** Start of SOURCE EXCERPT **

# Northwest Trial.. Updates?



## JeffLusk (Oct 23, 2007)

Someone help us out here! Callbacks?


----------



## JKL (Oct 19, 2007)

Not yet. First series of the Open just about done. Where are you?


----------



## JeffLusk (Oct 23, 2007)

JKL said:


> Not yet. First series just about done. Where are you?


Was on my way there a couple hours ago, but had to turn around for work. I'll be there bright and early tomorrow at Carlsons! 
How are your dogs doing in the open? You can PM me if you want.


----------



## JKL (Oct 19, 2007)

22 dogs called back to 2nd series in Open
1,4,5,6,9,11,14,16,19,24,25,26,27,28,30,31,33,34,35,36,37,38


----------



## JKL (Oct 19, 2007)

12 dogs back to 4th series in Open
1,4,6,11,16,19,27,28,35,36,37,38


----------



## JeffLusk (Oct 23, 2007)

** End of SOURCE EXCERPT **

TASKS FOR THIS EXERCISE:
a) In the Northwest Trial forum thread, how many dogs were called back to the 4th series in the Open?
b) Pick up the Northwest Trial forum thread from its last line and write the next post.

** Start of EXCERPTED DATA **

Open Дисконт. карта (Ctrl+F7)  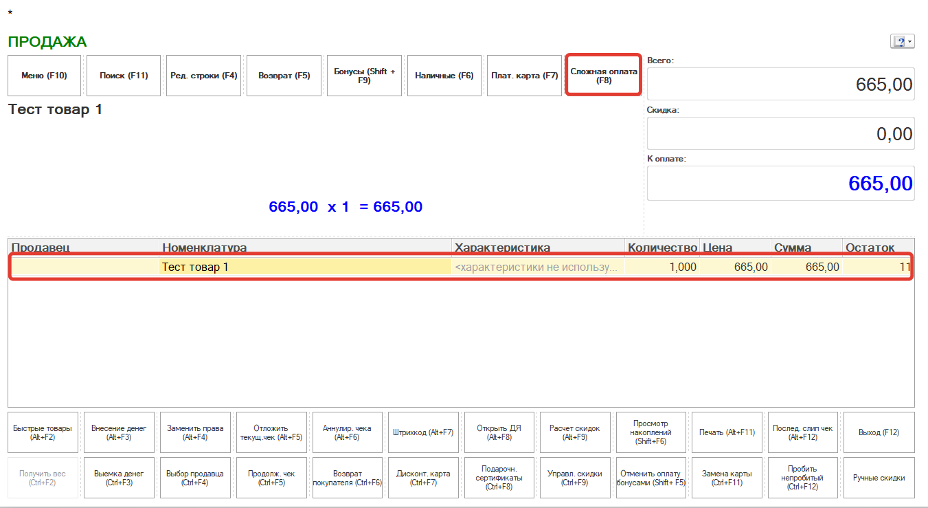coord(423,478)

** End of EXCERPTED DATA **
** Start of EXCERPTED DATA **

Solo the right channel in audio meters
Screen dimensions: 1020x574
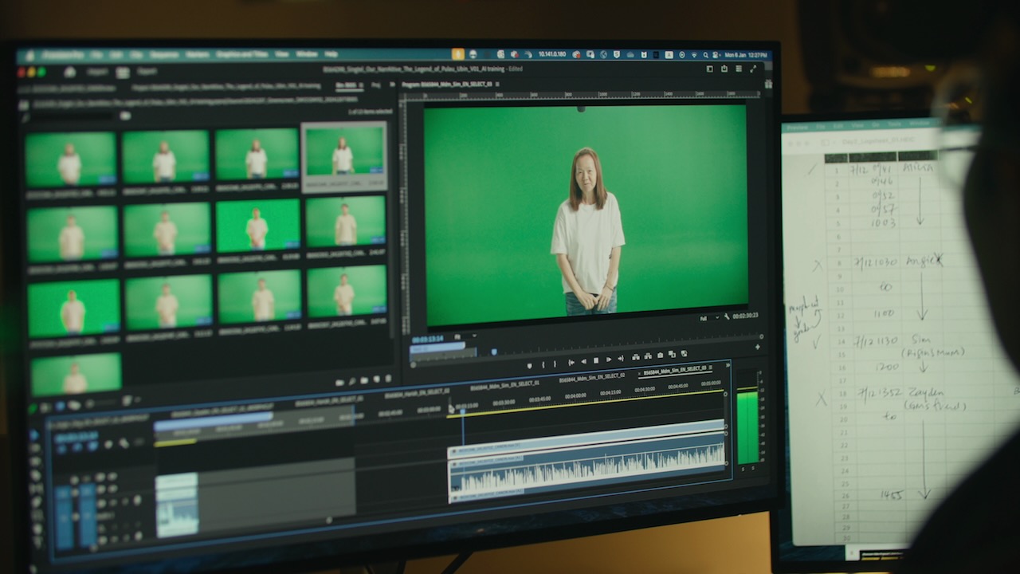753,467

** End of EXCERPTED DATA **

RESPONSE LIST:
a) 12 dogs

b)
Good luck #27 Pete!! Has to be quite possibly my favorite dog I've ever touched. Getting close to that title!!! Good luck Pete!!


----------



## JeffLusk (Oct 23, 2007)

Open
1st- drifter brooke vandebrake
2nd- zeus pete gooddale
3rd- coal brooke vandebrake
4th- shaq bill fruehling
Res jam- pete jim gonia

Sorry I do not have #'s


----------



## JeffLusk (Oct 23, 2007)

Amateur callbacks
2, 6, 9, 12, 13, 14, 17, 26, 28, 29, 30, 31, 32, 33, 35, 36, 38, 39, 40, 42, 44, 46


----------



## talingr (Feb 4, 2006)

HUGE CONGRATULATIONS to Jack Lyon, Brooke and of course Drifter!! Not only is he a talented young dog, but he has to be one of the most handsome field trial dogs I have ever seen. The whole package!



JeffLusk said:


> Open
> 1st- drifter brooke vandebrake
> 2nd- zeus pete gooddale
> 3rd- coal brooke vandebrake
> ...


----------



## Howard N (Jan 3, 2003)

I'm 2nding Tallin's congrats to Drifter, Jack and Barbara Lyon and Brooke Van De Brake.

Good going all around.


----------



## jeff evans (Jun 9, 2008)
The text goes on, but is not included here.